If you follow this blog page, you will see that there are new developments in MS every day. However it is tough to keep up with all of the breaking news daily (We try our best). At any rate, doctors and patients tend to hold on to outdated myths and notions while newer more accurate information has come out as technology and research has improved. Here are some common misconceptions about MS:

  • I Can’t Do Anything Personally To Help My MS- Many patients will play the negative, “woe is me, MS can’t be stopped card.” Actually, there are actually many precautions one can take that have been known to work. Not smoking, exercising regularly and getting the proper dosage of vitamin D are factually known to lessen MS symptoms. Speak to your clinician about other things to incorporate into your routine.

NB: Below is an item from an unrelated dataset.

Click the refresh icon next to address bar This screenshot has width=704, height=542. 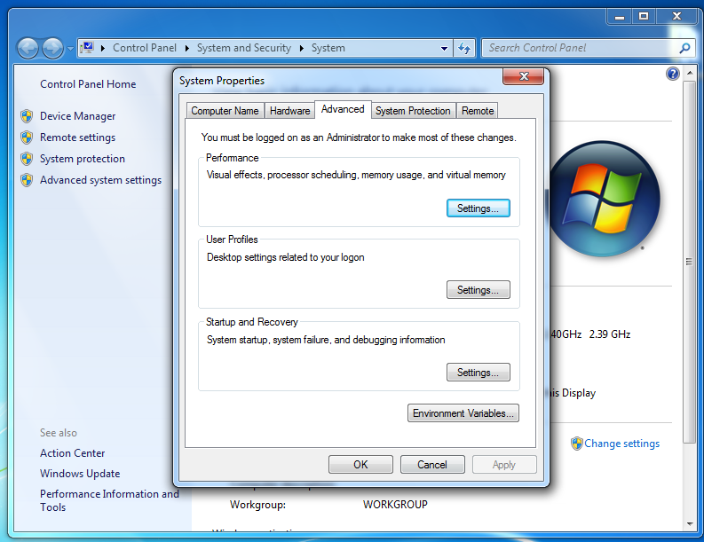[464, 48]
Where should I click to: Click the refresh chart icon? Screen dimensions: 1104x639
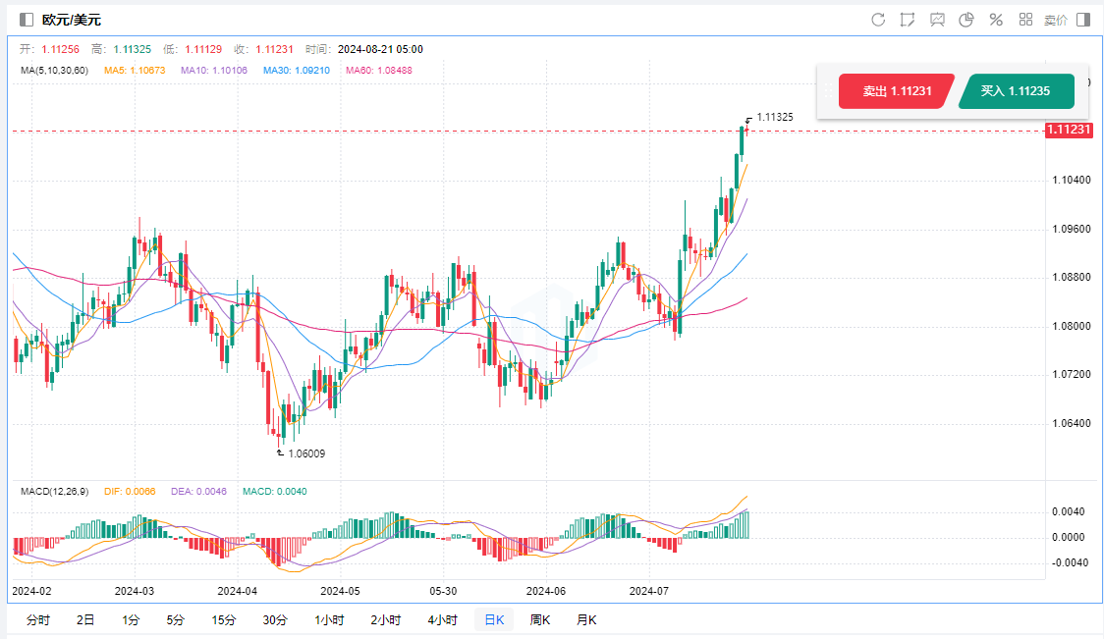[878, 20]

  • I Have To Stop Working- Patients with MS have been known to hold jobs years and years after being diagnosed. A little research is all that is needed to keep you employed and working comfortably. The Americans With Disabilities Act protects your right to employment and requires that employer to compromise and make reasonable accommodations.
  • Women With MS Can’t/Shouldn’t Get Pregnant- 3 out of 4 MS patients happen to be women, and oftentimes they are diagnosed during childbearing years. Obviously pregnancy is a huge topic that will inevitably come up. Experts assure patients that they can in fact get pregnant and it will have no ill effect on the child. In fact, they may even find some relief from their symptoms during pregnancy.
  • MS Treatment Begins With Less Powerful Meds- This is a very common myth that even doctors still abide by. Many doctors prefer to begin treatment with less powerful medications with less side effects, as kind of a wait-and-see approach. Instead, it is better to begin with stronger medications, as the highest risk of developing irreversible problems is right after the original diagnosis.